**Texte**
==========
Remarques sur les mots employés
Le langage dispose de nombreuses expressions pour signifier le ressenti d'une douleur thoracique. Quelques exemples :
- Quelqu'un qui dit avoir mal "à la poitrine" ou "dans la poitrine" veut en fait le plus souvent dire qu'en ce moment elle a une douleur dans la poitrine. En effet, le mot de "douleur" est moins immédiat que le mot "mal" et témoigne d'une réflexion plus distanciée face au fait d'avoir mal.
- Une douleur "dans" la poitrine signifie pour la personne qu'elle ressent la douleur à l'intérieur même de sa poitrine, cette douleur pouvant être une crampe, une brûlure, une sensation d'être pris dans un étau, etc.
- Une douleur "de" la poitrine est souvent plus vague, la douleur pouvant être superficielle.
- Une personne qui parle de "douleur thoracique" signifie généralement par là qu'elle a une certaine culture médicale ou qu'elle a déjà consulté un médecin pour de ce type de douleur qui parlera alors de "douleur thoracique".
==========
**Matériel fourni**
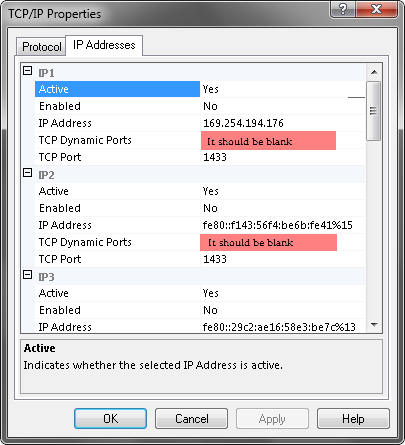Select IP1 IP Address 169.254.194.176 field
The height and width of the screenshot is (445, 405).
[283, 123]
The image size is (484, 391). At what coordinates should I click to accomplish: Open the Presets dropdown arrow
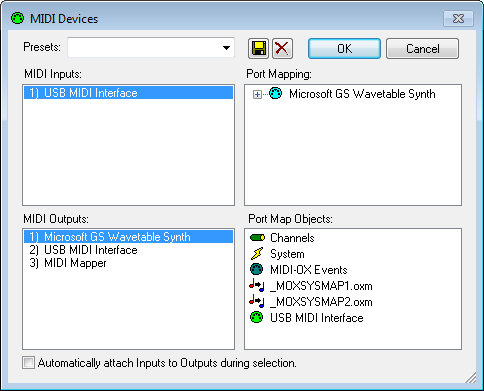[x=226, y=48]
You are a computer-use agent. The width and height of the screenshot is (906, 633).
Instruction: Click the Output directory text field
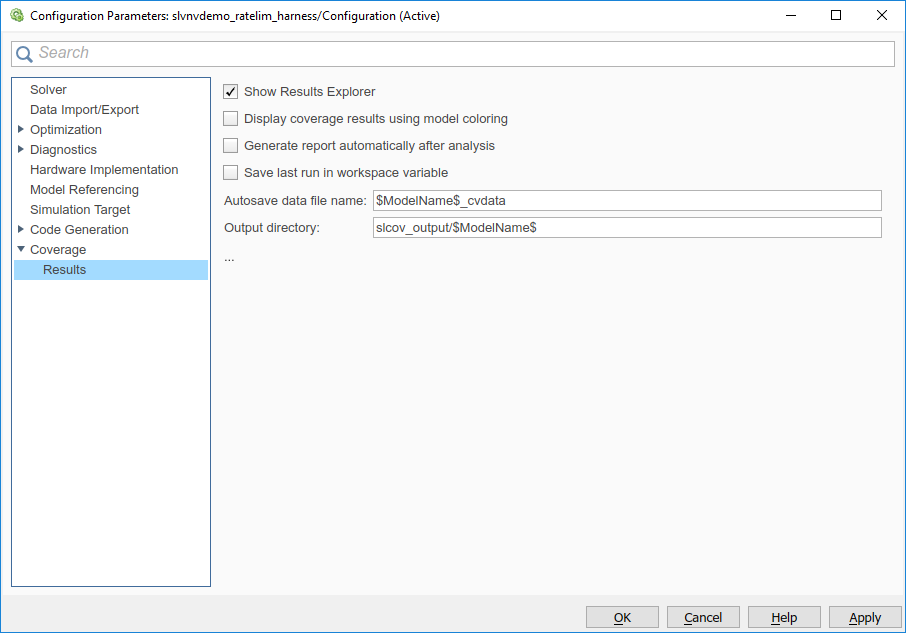pos(626,228)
==========
**Consignes**
a) Dressez la liste des formes que peut prendre, selon le texte sur les mots de la douleur thoracique, une douleur ressentie « dans » la poitrine.
b) Recopiez dans le texte sur les mots de la douleur thoracique tout le passage allant de « Remarques sur les » jusqu'à « pouvant être superficielle. ».

**Réponses**
a)
- une crampe
- une brûlure
- une sensation d'être pris dans un étau

b)
Remarques sur les mots employés
Le langage dispose de nombreuses expressions pour signifier le ressenti d'une douleur thoracique. Quelques exemples :
- Quelqu'un qui dit avoir mal "à la poitrine" ou "dans la poitrine" veut en fait le plus souvent dire qu'en ce moment elle a une douleur dans la poitrine. En effet, le mot de "douleur" est moins immédiat que le mot "mal" et témoigne d'une réflexion plus distanciée face au fait d'avoir mal.
- Une douleur "dans" la poitrine signifie pour la personne qu'elle ressent la douleur à l'intérieur même de sa poitrine, cette douleur pouvant être une crampe, une brûlure, une sensation d'être pris dans un étau, etc.
- Une douleur "de" la poitrine est souvent plus vague, la douleur pouvant être superficielle.